In the run-up to a G-20 summit in South Korea later this week, the International Monetary Fund’s executive board has approved governance reforms that overhaul representation of the fund’s board, increase voting power of emerging economies and double IMF quotas.
“Taken together, it’s a big shift in quotas and accordingly in voting power. It’s a very important increase in the voice and representation of the emerging market and developing countries … it is a historical reform of the IMF,” the Washington-based lender’s chief Dominique Strauss-Kahn said Friday (Nov. 5).
“It means we now have the top 10 shareholders that really represent the top 10 countries in the world, namely the United States, Japan, the four main European countries, and the four BRICs (Brazil, Russia, India, and China). The ranking of the countries is now really the ranking they have in the global economy,” he said.
The reforms allow for a shift of 6 percent of quota shares to the dynamic emerging market and developing countries.
“One-half of the shift comes from advanced economies, mostly European advanced economies, but the United States also played a part. One third comes from oil producers, countries like Saudi Arabia for instance.
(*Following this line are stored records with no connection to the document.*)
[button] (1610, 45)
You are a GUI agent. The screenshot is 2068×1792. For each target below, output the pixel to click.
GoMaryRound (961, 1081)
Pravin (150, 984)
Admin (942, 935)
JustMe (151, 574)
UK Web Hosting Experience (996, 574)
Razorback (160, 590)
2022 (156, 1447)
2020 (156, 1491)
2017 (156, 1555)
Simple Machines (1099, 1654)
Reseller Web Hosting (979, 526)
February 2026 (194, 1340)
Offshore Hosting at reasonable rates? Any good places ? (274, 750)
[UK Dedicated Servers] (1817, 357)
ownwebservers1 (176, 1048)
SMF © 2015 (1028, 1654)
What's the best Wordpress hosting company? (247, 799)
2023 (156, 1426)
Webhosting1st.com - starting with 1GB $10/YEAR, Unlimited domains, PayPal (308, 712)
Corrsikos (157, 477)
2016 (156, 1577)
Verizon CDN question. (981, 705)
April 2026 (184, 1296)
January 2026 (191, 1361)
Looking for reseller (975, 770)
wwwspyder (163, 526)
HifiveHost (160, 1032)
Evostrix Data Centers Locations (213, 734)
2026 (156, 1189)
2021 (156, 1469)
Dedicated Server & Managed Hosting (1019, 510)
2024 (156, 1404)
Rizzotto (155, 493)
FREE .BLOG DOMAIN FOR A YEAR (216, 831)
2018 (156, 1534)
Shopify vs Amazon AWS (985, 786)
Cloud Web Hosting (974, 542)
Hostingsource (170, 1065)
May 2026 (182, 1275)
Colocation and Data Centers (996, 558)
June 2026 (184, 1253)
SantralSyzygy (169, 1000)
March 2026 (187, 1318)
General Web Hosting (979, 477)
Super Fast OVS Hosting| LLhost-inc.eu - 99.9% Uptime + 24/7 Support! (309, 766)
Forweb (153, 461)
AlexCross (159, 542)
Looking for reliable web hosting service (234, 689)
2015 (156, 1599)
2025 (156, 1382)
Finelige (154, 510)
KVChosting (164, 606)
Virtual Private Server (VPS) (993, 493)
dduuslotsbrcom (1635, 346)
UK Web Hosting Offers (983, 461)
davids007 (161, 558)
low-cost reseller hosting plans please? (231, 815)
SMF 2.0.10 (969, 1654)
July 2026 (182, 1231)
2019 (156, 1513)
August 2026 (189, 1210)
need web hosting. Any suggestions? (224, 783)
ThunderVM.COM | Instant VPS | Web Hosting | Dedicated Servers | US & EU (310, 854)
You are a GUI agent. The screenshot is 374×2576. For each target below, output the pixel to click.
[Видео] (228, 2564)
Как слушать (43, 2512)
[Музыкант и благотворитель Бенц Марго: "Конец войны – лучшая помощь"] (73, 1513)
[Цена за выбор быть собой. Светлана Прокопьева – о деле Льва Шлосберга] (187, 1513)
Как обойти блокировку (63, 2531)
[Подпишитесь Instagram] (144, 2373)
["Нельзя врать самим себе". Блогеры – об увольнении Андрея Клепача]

So altogether, 80 percent of the shift comes from advanced countries and oil producers,” Strauss-Kahn said. “Only 20 percent comes from other emerging countries.”
Advanced European nations will also have fewer seats at the fund’s board. IMF member nations’ quotas, the fund’s principal source of financial resources, will also be doubled to USD755.7 billion.
Quota increases and board reforms are expected to take effect in 2012.